1,2 and 3) Test is of type (int *). Whitespace doesn't matter.
4,5 and 6) Test is of type (int *). Test2 is of type int. Again whitespace is inconsequential.
我一直更喜欢这样声明指针:
我读到这个是说“
i
is of type int-pointer”。 如果每次声明只声明一个变量,则可以摆脱这种解释。然而,令人不安的事实是,这种解读是错误的。 《C 编程语言》第二版(第 94 页)解释了相反的范例,即 C 标准中使用的范例:
因此,根据 C 语言的推理,当您声明
没有声明两个
int*
类型的变量时,您将引入两个计算结果为int
类型的表达式,不附加内存中int
的分配。编译器非常乐意接受以下内容:
因为在 C 范例中,编译器只需要跟踪
*ip
和i< 的 type /代码>。 程序员应该了解
*ip
和i
的含义。 在这种情况下,ip
未初始化,因此程序员有责任在取消引用它之前将其指向有意义的内容。I have always preferred to declare pointers like this:
I read this to say "
i
is of type int-pointer". You can get away with this interpretation if you only declare one variable per declaration.It is an uncomfortable truth, however, that this reading is wrong. The C Programming Language, 2nd Ed. (p. 94) explains the opposite paradigm, which is the one used in the C standards:
So, by the reasoning of the C language, when you declare
you are not declaring two variables of type
int*
, you are introducing two expressions that evaluate to anint
type, with no attachment to the allocation of anint
in memory.A compiler is perfectly happy to accept the following:
because in the C paradigm, the compiler is only expected to keep track of the type of
*ip
andi
. The programmer is expected to keep track of the meaning of*ip
andi
. In this case,ip
is uninitialized, so it is the programmer's responsibility to point it at something meaningful before dereferencing it.一个好的经验法则是,很多人似乎通过以下方式掌握这些概念:在 C++ 中,许多语义是通过关键字或标识符的左绑定派生的。
举个例子:
const适用于“int”这个词。 指针的星号也是如此,它们适用于它们左边的关键字。 实际的变量名称是什么? 是的,这是由剩下的部分声明的。

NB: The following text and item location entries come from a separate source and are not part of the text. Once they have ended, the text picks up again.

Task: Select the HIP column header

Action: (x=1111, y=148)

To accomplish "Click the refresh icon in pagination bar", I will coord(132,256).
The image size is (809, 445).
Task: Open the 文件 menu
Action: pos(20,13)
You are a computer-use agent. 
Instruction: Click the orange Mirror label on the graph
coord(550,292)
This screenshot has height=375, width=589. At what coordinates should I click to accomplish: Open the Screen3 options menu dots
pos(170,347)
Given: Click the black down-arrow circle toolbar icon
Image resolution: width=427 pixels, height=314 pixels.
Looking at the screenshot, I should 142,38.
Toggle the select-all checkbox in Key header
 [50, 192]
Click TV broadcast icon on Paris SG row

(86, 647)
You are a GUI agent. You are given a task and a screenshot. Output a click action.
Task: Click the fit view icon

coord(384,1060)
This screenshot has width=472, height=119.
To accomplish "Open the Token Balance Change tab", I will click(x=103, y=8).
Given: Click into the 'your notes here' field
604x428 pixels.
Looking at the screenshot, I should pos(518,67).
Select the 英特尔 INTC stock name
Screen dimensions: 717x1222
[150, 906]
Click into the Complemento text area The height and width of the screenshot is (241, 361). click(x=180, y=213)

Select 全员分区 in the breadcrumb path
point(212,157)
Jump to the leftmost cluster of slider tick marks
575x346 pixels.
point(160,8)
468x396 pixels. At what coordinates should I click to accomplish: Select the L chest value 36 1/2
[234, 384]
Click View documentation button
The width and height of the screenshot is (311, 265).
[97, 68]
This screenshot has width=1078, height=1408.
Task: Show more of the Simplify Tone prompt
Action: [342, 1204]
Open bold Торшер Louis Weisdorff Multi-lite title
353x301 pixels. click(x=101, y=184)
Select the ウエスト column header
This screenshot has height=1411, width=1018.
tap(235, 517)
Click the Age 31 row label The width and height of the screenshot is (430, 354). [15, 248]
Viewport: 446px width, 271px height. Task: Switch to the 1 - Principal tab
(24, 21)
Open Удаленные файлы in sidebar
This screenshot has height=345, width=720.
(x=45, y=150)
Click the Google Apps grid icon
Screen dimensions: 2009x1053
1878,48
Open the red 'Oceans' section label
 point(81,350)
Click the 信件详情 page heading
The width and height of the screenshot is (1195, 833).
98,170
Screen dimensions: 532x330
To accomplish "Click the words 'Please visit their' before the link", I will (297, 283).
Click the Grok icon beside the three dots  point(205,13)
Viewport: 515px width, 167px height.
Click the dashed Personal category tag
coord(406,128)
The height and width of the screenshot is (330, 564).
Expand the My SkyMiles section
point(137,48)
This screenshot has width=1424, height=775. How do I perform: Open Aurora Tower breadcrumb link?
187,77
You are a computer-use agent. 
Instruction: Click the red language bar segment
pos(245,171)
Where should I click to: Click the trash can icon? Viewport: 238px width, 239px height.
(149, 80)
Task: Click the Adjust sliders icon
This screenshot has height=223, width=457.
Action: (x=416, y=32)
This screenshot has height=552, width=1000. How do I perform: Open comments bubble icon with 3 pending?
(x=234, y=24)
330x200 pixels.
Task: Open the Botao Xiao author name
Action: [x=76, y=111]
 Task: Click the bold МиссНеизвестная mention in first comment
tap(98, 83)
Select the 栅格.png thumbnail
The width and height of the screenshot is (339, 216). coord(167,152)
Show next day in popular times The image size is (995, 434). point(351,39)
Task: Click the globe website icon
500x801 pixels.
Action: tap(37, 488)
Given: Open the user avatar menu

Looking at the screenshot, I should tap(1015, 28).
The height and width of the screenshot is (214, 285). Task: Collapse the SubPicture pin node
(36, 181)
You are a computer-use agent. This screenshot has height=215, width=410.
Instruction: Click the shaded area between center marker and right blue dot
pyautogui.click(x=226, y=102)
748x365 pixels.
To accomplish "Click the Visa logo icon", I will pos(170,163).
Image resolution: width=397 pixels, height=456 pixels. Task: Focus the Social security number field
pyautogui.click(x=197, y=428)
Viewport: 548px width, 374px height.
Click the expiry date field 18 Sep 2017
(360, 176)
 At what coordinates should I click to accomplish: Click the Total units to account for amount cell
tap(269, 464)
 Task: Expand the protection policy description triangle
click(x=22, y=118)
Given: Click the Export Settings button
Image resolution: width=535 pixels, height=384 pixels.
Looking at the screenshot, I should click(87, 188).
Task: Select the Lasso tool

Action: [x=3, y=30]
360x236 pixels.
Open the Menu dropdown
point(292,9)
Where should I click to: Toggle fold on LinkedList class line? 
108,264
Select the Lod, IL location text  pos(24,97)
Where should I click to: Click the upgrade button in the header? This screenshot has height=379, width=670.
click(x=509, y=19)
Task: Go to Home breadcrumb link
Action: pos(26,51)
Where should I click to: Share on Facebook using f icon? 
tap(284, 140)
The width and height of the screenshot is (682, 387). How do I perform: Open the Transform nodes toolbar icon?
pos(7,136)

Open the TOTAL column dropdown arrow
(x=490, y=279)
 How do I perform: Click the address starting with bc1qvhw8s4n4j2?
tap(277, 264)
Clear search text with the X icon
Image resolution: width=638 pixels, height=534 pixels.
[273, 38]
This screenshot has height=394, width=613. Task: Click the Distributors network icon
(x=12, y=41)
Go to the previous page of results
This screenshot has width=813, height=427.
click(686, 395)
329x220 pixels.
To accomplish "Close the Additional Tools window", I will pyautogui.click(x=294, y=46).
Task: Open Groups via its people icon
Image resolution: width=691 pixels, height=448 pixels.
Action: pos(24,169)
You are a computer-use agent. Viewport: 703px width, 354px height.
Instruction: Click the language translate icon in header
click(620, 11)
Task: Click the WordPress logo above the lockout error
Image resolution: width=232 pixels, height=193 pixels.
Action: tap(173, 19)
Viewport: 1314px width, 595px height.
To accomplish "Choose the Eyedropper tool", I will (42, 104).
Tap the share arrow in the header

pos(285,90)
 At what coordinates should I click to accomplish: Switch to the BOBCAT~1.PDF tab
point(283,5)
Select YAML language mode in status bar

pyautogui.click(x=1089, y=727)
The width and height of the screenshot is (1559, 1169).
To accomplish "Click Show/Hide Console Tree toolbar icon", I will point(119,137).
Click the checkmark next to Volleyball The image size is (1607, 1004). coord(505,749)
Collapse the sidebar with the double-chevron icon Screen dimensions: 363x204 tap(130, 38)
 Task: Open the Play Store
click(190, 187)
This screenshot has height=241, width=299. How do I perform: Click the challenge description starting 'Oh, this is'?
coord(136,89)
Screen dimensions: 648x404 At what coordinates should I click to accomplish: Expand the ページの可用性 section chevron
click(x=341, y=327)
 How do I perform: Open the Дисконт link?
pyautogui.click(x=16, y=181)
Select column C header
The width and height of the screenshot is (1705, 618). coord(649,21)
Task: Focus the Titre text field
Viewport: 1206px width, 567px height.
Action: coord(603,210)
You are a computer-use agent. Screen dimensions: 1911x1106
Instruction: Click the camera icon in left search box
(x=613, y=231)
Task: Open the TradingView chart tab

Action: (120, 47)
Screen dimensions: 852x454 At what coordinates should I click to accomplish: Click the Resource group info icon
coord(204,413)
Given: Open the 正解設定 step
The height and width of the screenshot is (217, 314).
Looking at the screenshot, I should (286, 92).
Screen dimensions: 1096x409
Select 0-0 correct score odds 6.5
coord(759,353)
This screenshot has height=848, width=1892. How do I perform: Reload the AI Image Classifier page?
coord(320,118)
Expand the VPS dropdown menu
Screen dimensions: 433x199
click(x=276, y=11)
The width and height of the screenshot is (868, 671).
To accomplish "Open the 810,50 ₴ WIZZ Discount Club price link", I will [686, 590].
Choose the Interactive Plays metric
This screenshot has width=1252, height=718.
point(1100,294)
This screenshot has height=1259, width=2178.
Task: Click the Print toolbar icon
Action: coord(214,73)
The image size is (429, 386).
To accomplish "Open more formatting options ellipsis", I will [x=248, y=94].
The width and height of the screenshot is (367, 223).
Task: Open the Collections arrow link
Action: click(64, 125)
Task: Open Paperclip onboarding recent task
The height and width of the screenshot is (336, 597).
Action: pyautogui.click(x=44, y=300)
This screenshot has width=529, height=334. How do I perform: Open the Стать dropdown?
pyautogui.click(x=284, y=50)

A good rule of thumb, a lot of people seem to grasp these concepts by: In C++ a lot of semantic meaning is derived by the left-binding of keywords or identifiers.
Take for example:
The const applies to the "int" word. The same is with pointers' asterisks, they apply to the keyword left of them. And the actual variable name? Yup, that's declared by what's left of it.